A menos de un mes de las elecciones legislativas de 2026 en Colombia, debates como el de la Universidad de San Buenaventura subrayan la necesidad de conocer a fondo a los candidatos y sus visiones. Con 3.144 aspirantes inscritos, expertos llaman a combatir el abstencionismo y fortalecer el equilibrio de poderes. Opiniones apuntan a alianzas postelectorales para la presidencia.
El segundo debate del ciclo de elecciones 2026, realizado en la Universidad de San Buenaventura, dejó claro que no bastan promesas aisladas, sino una comprensión profunda de los candidatos, sus propuestas y visiones para el país y la región, según la columnista Rosa María Agudelo. Temas como infraestructura, inversión y educación fueron centrales, pero el modelo de desarrollo resulta decisivo.
En el contexto de un régimen presidencialista, el Congreso actúa como dique ante decisiones unilaterales del Ejecutivo. Los últimos cuatro años mostraron falta de gobernabilidad, con reformas por decreto y políticas sin consensos amplios, lo que llevó a intervenciones reiteradas del poder judicial para revisar constitucionalidad, señala Agudelo. Esta tensión afecta la democracia, y las elecciones legislativas son clave para representar la diversidad política, social y regional de Colombia.
Una editorial de Occidente destaca que para las elecciones al Congreso de 2026 se inscribieron 3.144 candidatos al Senado y la Cámara de Representantes, ofreciendo opciones ideológicas, geográficas y sociales amplias. En 2022, la participación fue solo del 45,87%, con más de la mitad del censo electoral absteniéndose, lo que refleja desinterés y fracaso en la corresponsabilidad ciudadana. Se insta a los votantes a informarse sobre trayectorias, propuestas en educación, seguridad, economía y derechos fundamentales.
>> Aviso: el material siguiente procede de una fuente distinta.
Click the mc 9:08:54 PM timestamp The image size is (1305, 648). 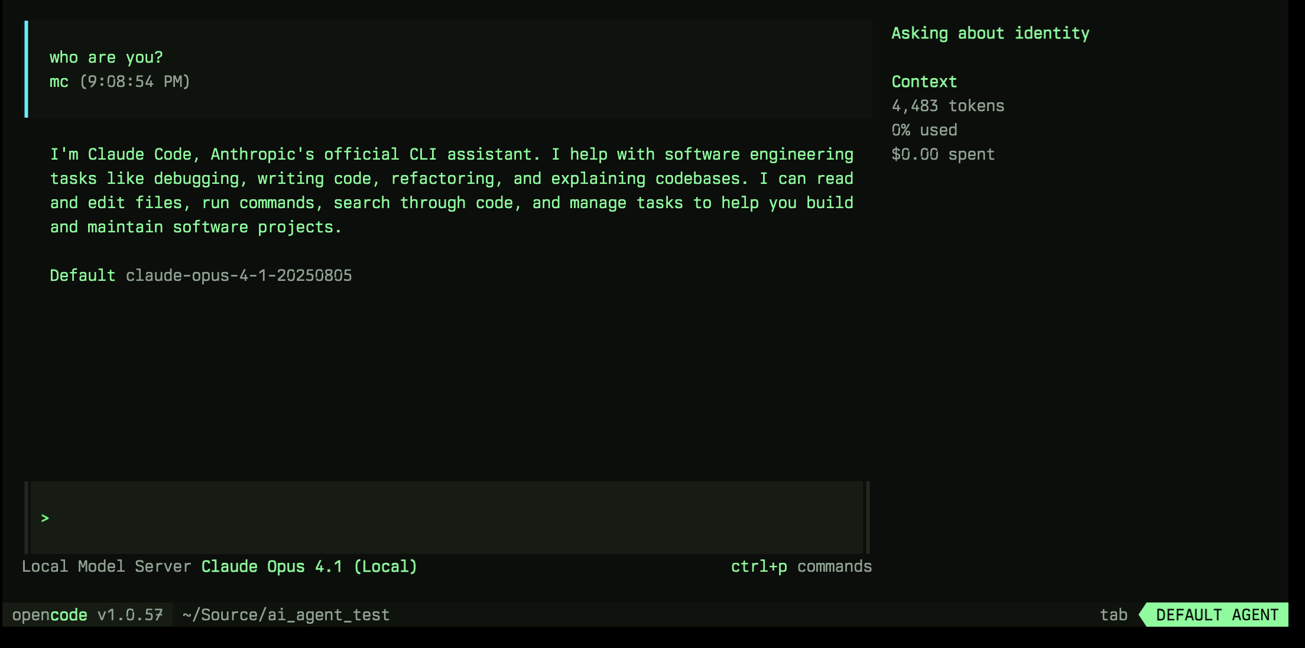point(120,82)
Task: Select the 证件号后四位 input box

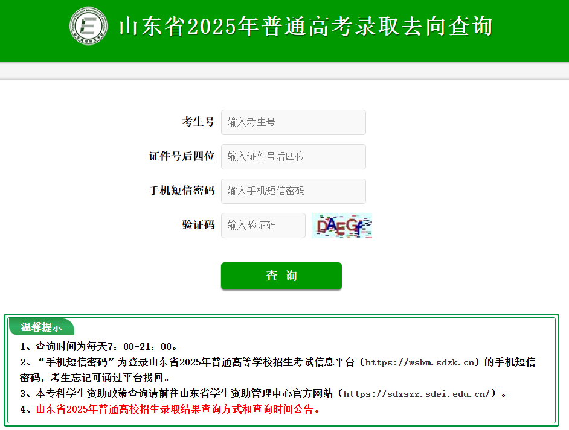Action: click(293, 157)
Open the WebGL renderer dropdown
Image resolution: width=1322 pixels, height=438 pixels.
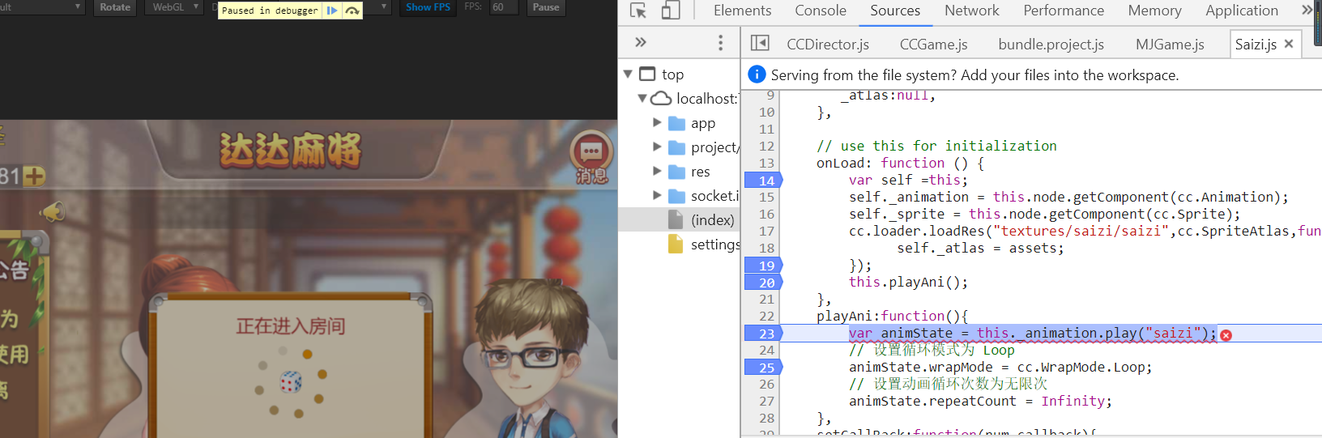pyautogui.click(x=175, y=7)
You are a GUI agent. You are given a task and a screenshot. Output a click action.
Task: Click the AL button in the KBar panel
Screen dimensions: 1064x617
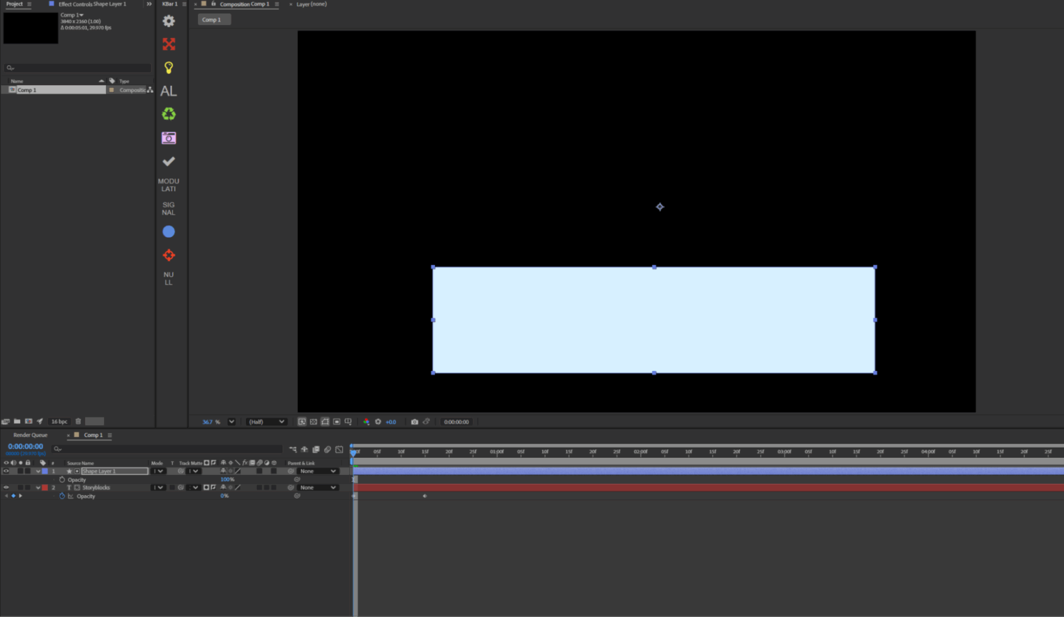point(168,91)
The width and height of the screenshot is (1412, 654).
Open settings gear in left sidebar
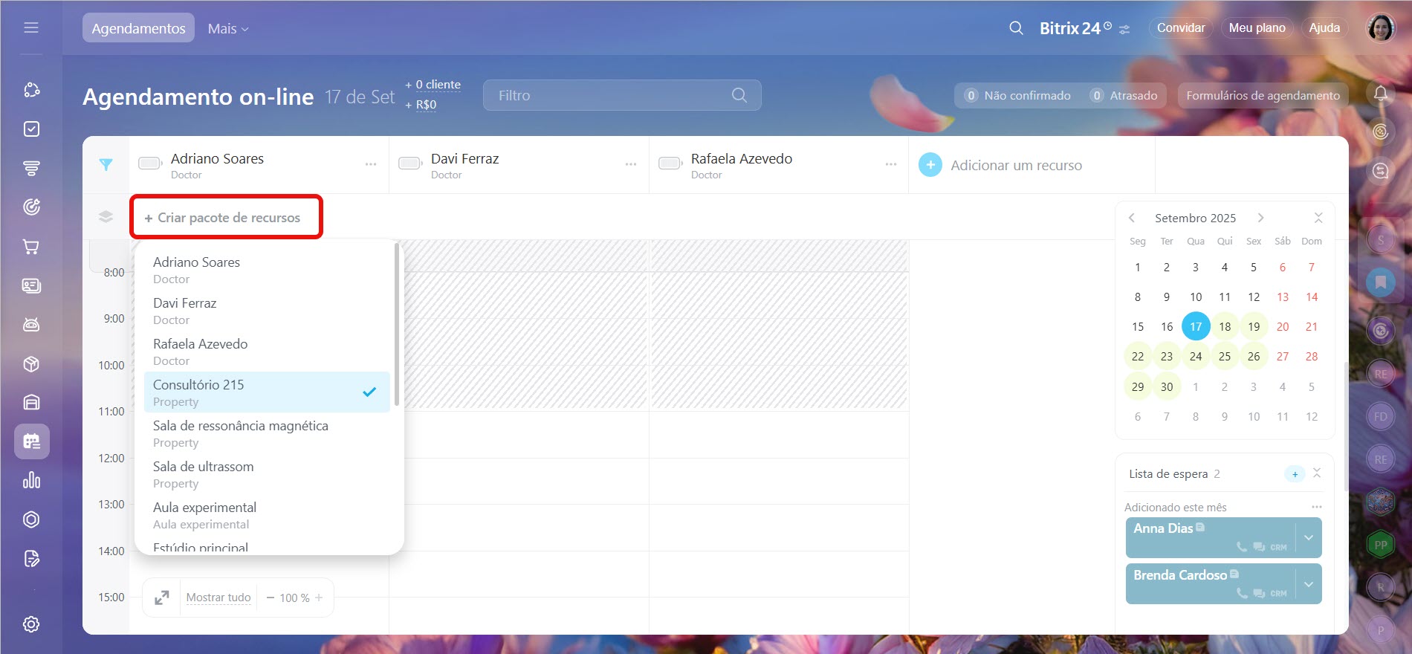[31, 624]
El columnista Gustavo Álvarez Gardeazábal sugiere que partidos como Liberal, Conservador, Cambio Radical y La U, sin candidatos presidenciales definidos, podrían formar un bloque postelectoral el 9 de marzo, un día después de los comicios congresionales del 8 de marzo. Propone a Jaime Alberto Cabal, presidente de Fenalco y oriundo de Buga, como posible candidato único, valorado por su crítica respetuosa al gobierno de Petro y su perfil como asalariado, opuesto a la polarización Uribe-Petro.
Votantes deben exigir posiciones claras sobre modelo económico, descentralización y seguridad jurídica, concluye Agudelo, para defender la democracia con información y participación.